The View From the Pew

I visited my former church this morning for their All Saints observance. I'd let the pastor know several weeks ago that I'd be visiting today (told him that I just had a hankering to sing "For All the Saints" - but I really just wanted to be sure that he'd be in town so that I could see him, too).

When I was a member of this church, I had a favorite place in the church from which to worship (and, like several others there, I usually arrived early enough to make sure I got it!). It's a spot on the aisle, pulpit side, about halfway up the nave.
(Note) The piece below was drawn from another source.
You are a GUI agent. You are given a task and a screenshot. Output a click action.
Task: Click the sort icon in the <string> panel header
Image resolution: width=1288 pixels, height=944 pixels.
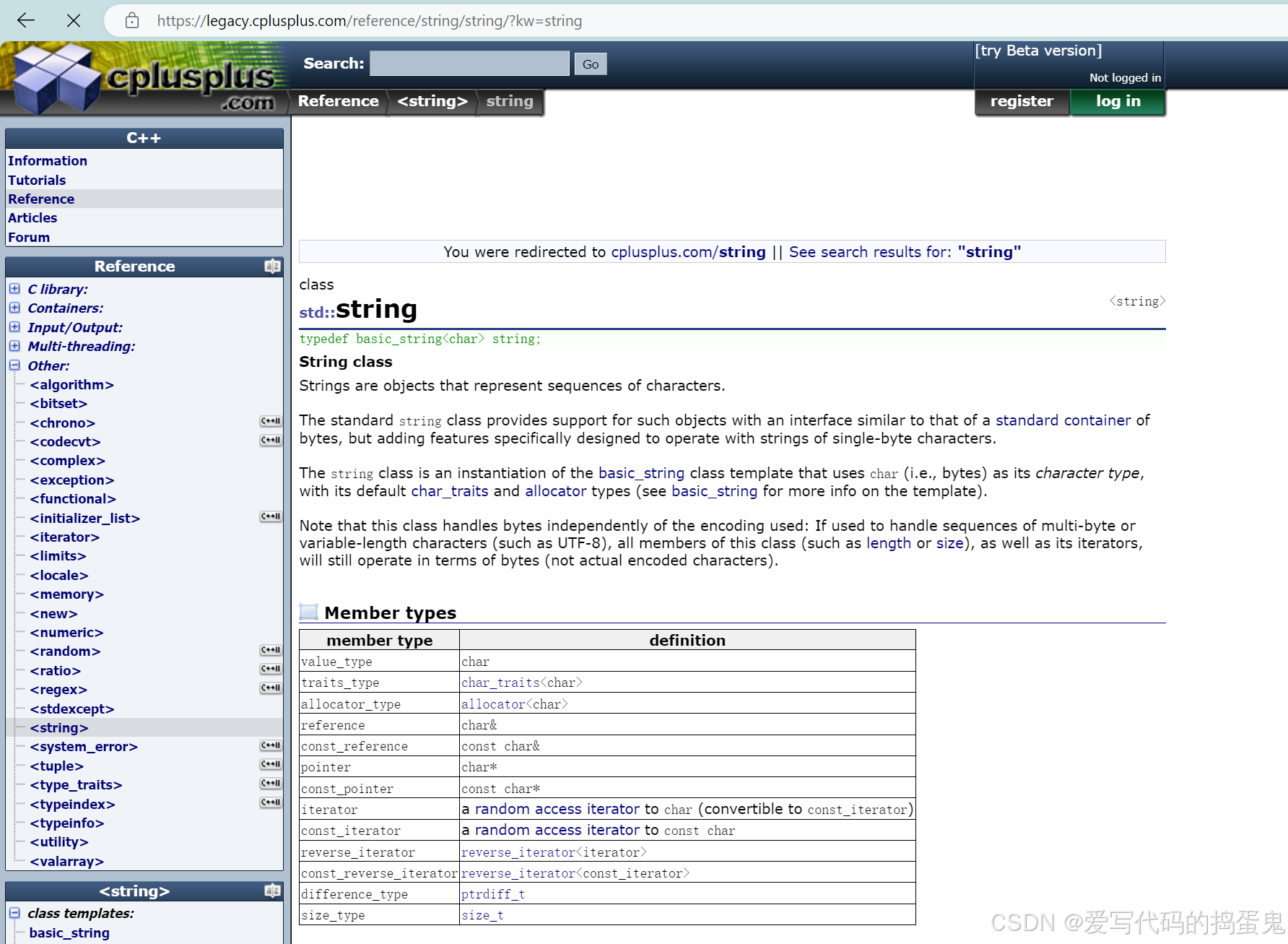(x=272, y=891)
The first time I sat right in that place, I remember vividly when the Gospel Procession came down the aisle to stop right in front of me as I faced it. At first I was almost uncomfortable with just how close I was, and my inclination was to step back - but the pew was full and I couldn't. During the end of the Acclamation I noticed just how close I really was - that I was near enough to be able to read the words on the page, to feel the warmth of the candle, to hear the rustle of vestments, to smell that wonderful smell that is the combination of church garments and book and candle and sanctuary. I was close enough to reach right out and touch it. I will never forget how alive the Gospel reading seemed that day, how much a part of it I felt, how I heard it in a way that was somehow different this time - somehow more real, how all of my senses were awakened for those couple of minutes during the Gosepl reading. So as the liturgical party made their way back to the chancel that day, I made a mental note of where I was, thankful that on the floor right next to the pew where I was standing was a very pale wax-stain. And for the remainder of my months as a member of that parish, I sought out that stain on the floor and the pew right next to it for worship every week - and every week (at least the weeks that there was a Gospel procession) I experienced the Gospel reading in this same way...invited into it not only by hearing the words that were read, but by the nuances of nearness.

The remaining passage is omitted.